When the “Soup” Costs $440 Million: The Parable in the Real World
This isn’t just about spilled soup. This dynamic plays out in the highest-stakes environments in the world.
The Schlemiel (Good Intentions, Catastrophic Process): In 2012, the trading firm Knight Capital deployed new software. A technician forgot to copy one critical file to one of their servers. The result? The new code battled with old, dead code, unleashing a torrent of uncontrolled, haywire trades. The company lost over $440 million in about 45 minutes. As the SEC’s report later detailed, it wasn’t a malicious act; it was a sloppy process. It was a Schlemiel move on a world-class scale.
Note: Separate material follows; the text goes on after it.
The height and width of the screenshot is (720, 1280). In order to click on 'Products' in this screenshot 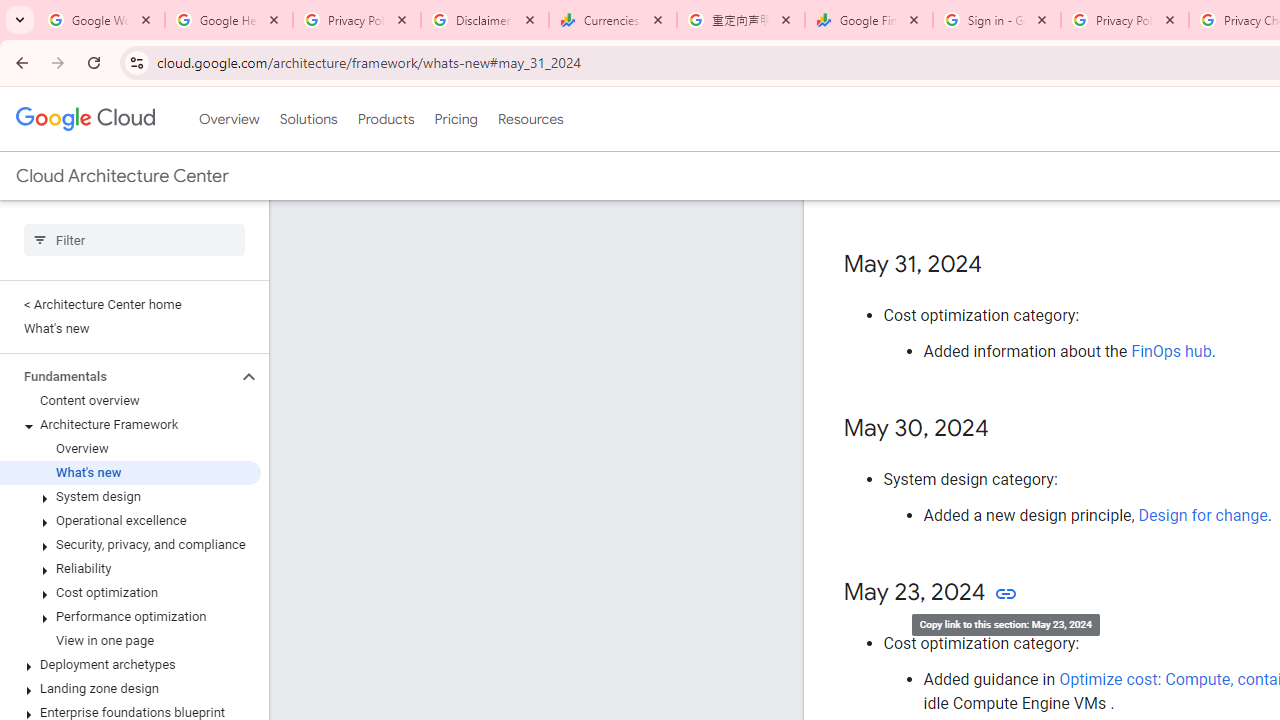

The Schlimazel (The Unlucky Victim): In 2017, the global shipping giant Maersk was one of the most efficient companies in the world. But they became a Schlimazel when a piece of Ukrainian accounting software they used was hijacked by a Russian state-sponsored cyberweapon called NotPetya. As detailed in WIRED, the malware tore through Maersk’s global network, costing them an estimated $300 million. They didn’t spill the soup, but they got soaked because their defenses weren’t buffered against a splash from a neighbor.
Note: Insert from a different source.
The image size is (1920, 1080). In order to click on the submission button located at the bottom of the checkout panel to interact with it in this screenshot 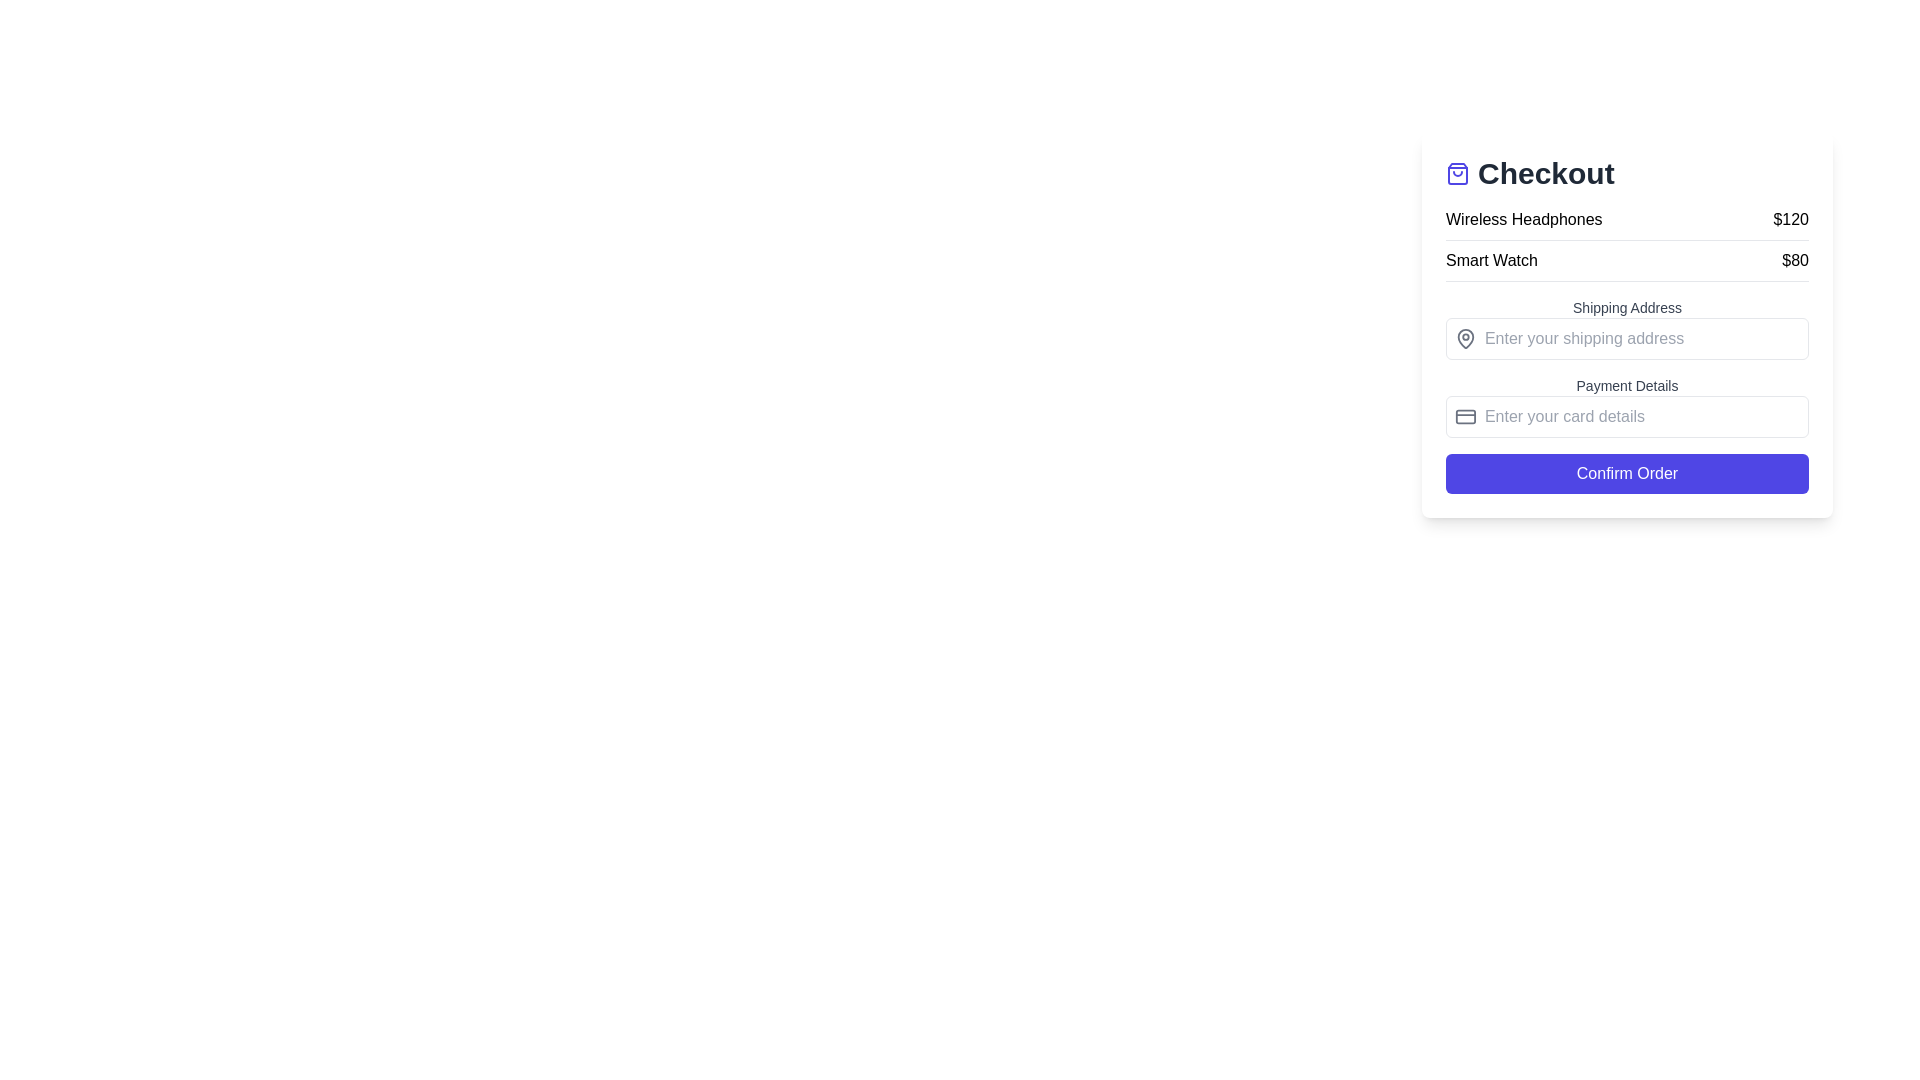, I will do `click(1627, 474)`.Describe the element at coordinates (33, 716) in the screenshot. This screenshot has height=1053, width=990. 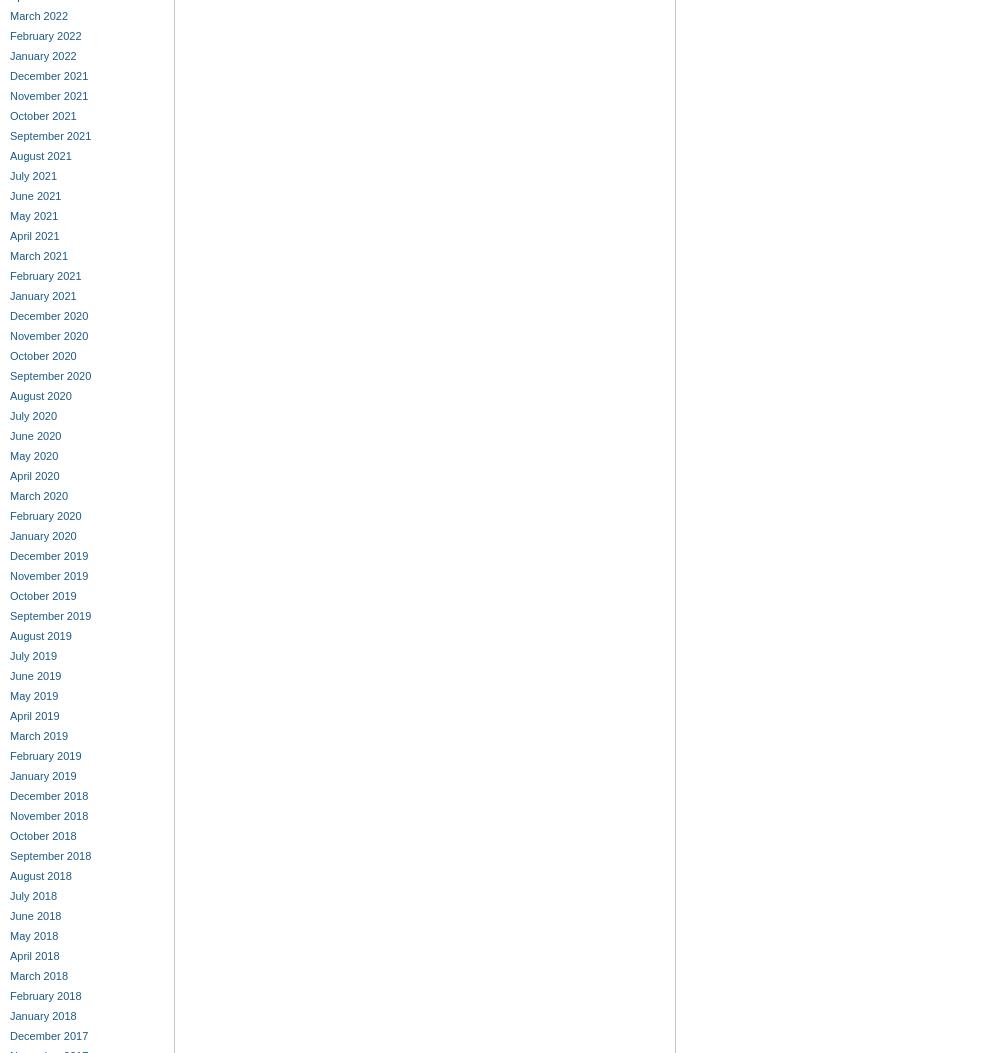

The Nebbish (Cleaning the Mess, Not Fixing the System): For years, Southwest Airlines was famous for its efficient point-to-point travel. But its internal crew-scheduling technology was aging badly. They knew it. They kept “mopping up” the problems with manual fixes and overtime. Then, during the 2022 holiday season, a massive winter storm hit. The outdated system collapsed entirely, turning a disruption into a full-blown meltdown that cancelled nearly 17,000 flights. As Reuters reported, the company had to apologize and finally commit over $1 billion to fix the core problem they had been patching for years. They were the Nebbish, until they were forced to be the Mensch.
The Mensch (Clean and Change): This is the culture that companies like Google, Amazon, and Etsy strive for. When something goes wrong, they don’t just fix it. They conduct what’s called a “blameless post-mortem.” As Etsy’s engineering blog famously outlined, the goal isn’t to find someone to blame (the Schlemiel). The goal is to analyze the process, find the systemic weakness, and build a guardrail so that specific failure can never happen again. They clean the spill, and then they bolt the table to the floor.
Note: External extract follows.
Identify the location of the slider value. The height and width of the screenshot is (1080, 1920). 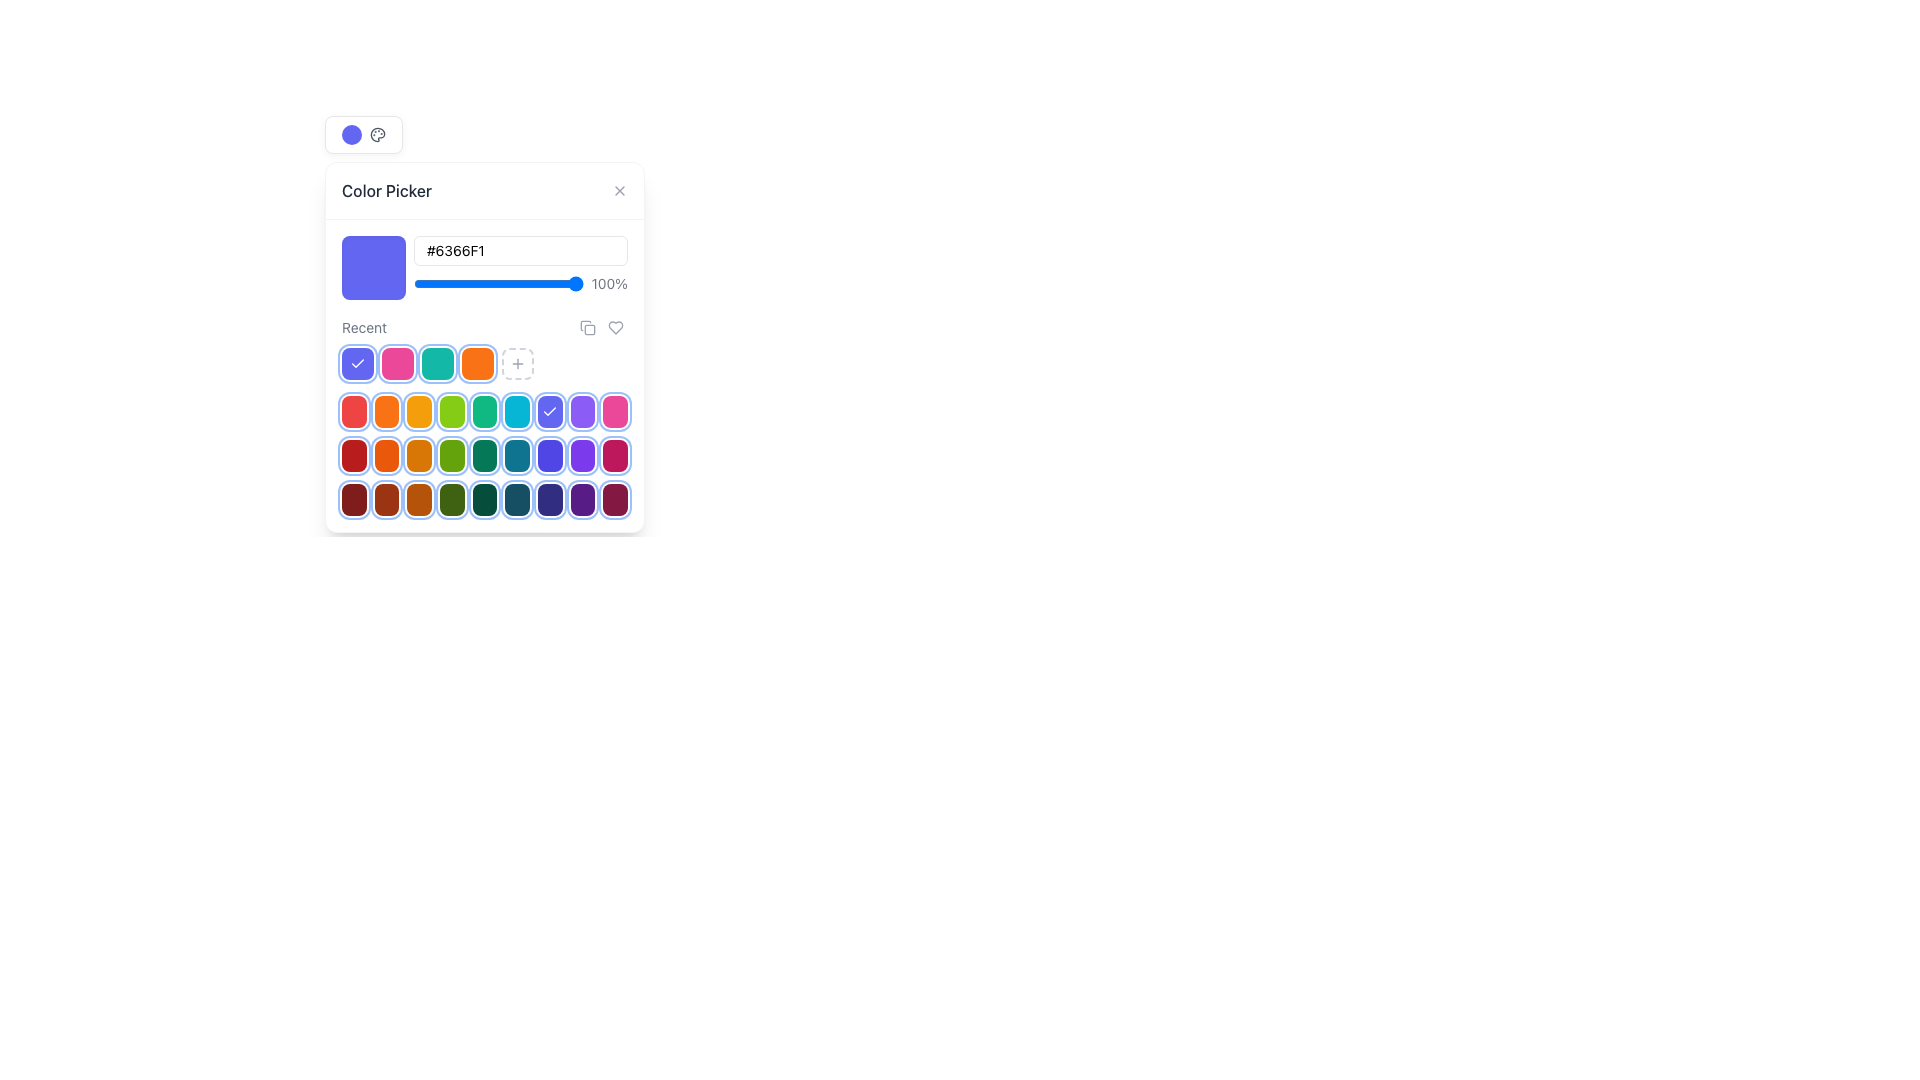
(534, 284).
How to Be the Mensch in Your Own Life
You don’t need to run a public company to adopt this mindset. It’s the little things.
- Tame Your Inner Schlemiel (Stop Spilling): Are you always late? Set a reminder 15 minutes before you need to leave. Is your computer desktop a mess? Make named folders. Ritualize the repeatable parts of your life with checklists.
- Buffer Your Inner Schlimazel (Prepare for Splashes): Keep a minimum of 3 months reserves in your savings account for unexpected costs. Have a portable battery pack for your phone. Back up your important files to the cloud. Build slack into your schedule.
- Upgrade Your Inner Nebbish (Help, Then Fix): If you find yourself constantly helping your team with the same last-minute fire drill, don’t just do the work. Say, “I can help get this done today. To prevent this from happening again next Friday, we need to create a simple project checklist. I can lead that on Monday.”
- Practice the Mensch Mindset: Look at one recurring frustration in your life this week. Ask yourself: What’s the spill? What role am I playing? And what is one, tiny systemic change I can make so this doesn’t happen again?
The point isn’t to never make a mistake. The point is to stop making the same mistake. It’s about taking responsibility not just for cleaning up your messes, but for building a life, a career, and a team where less soup gets spilled in the first place.